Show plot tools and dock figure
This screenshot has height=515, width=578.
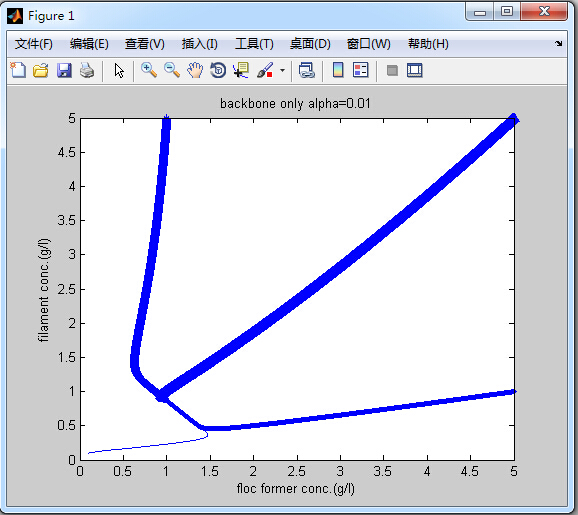415,70
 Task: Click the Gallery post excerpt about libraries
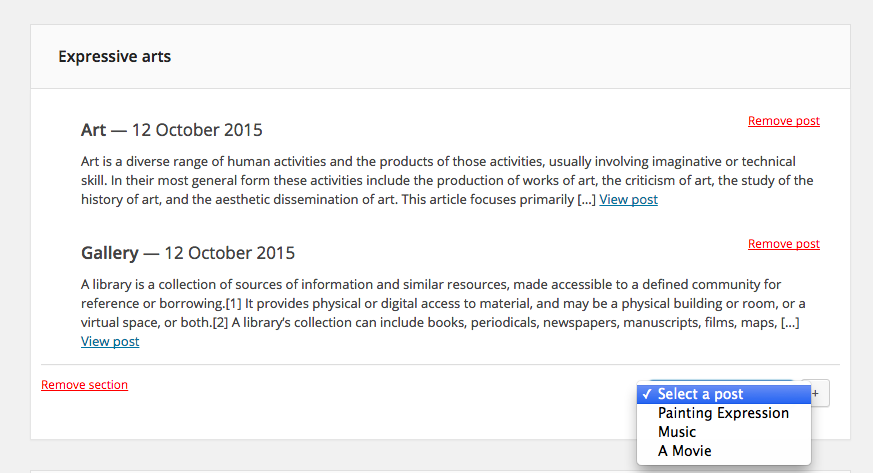(x=443, y=313)
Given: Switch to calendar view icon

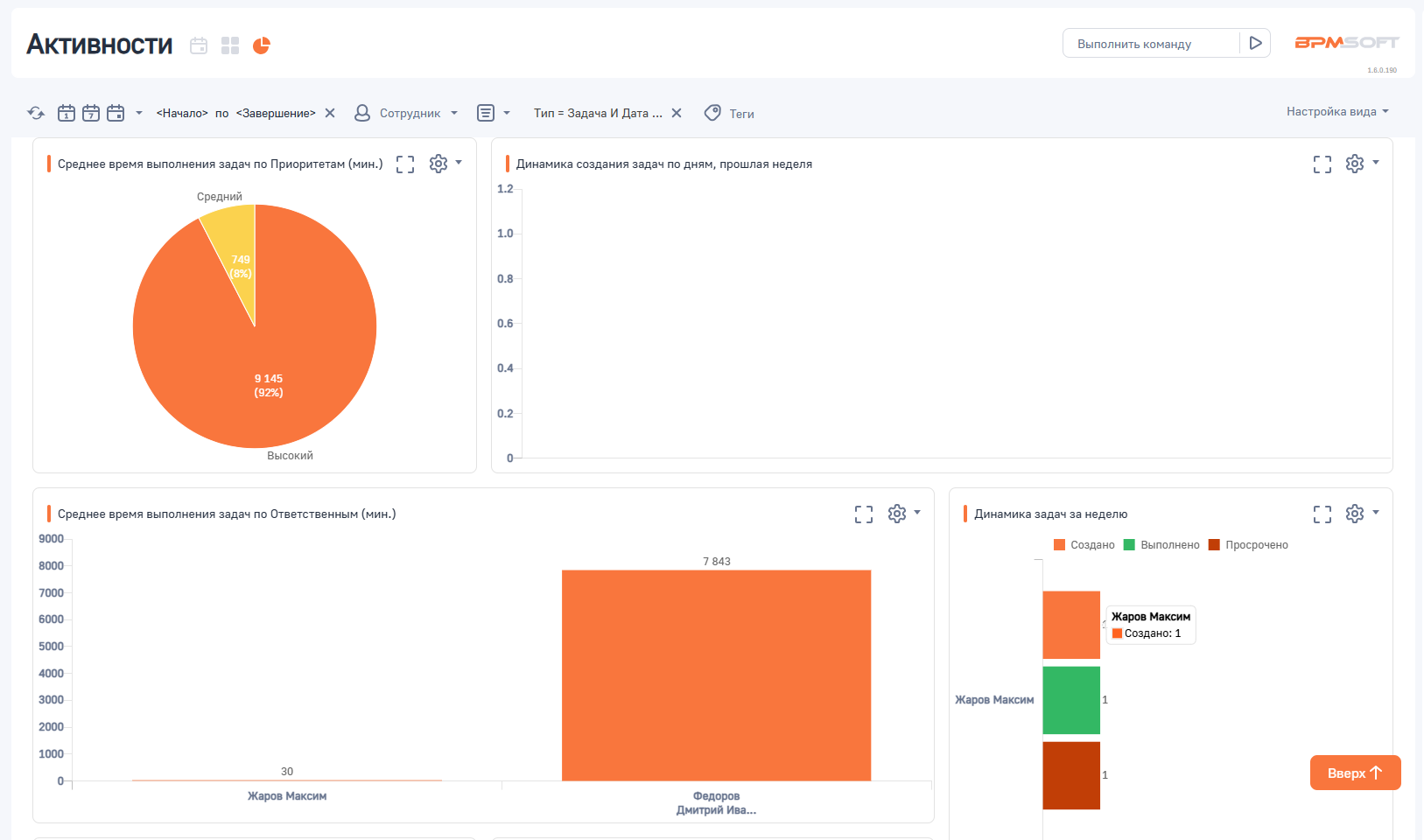Looking at the screenshot, I should [199, 46].
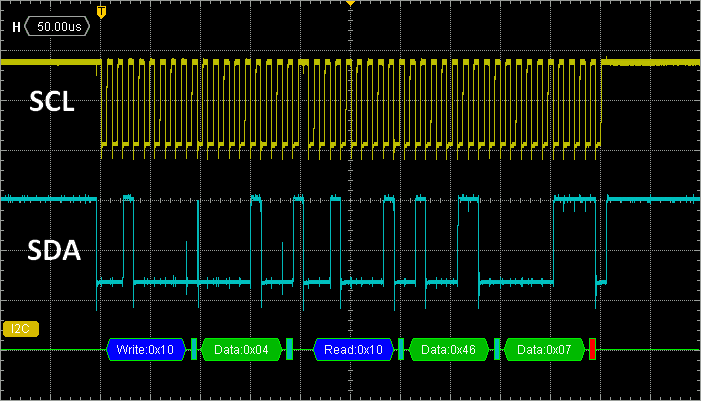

• • • • • • •

What is required:
Starting at the line that contains "This screenshot has height=515, width=578.", write out every line through the final line of the entries, word for word; skip any pictures.

Written answer:
This screenshot has height=515, width=578.
415,70
 Task: Click the Gallery post excerpt about libraries
(x=443, y=313)
Given: Switch to calendar view icon

Looking at the screenshot, I should [199, 46].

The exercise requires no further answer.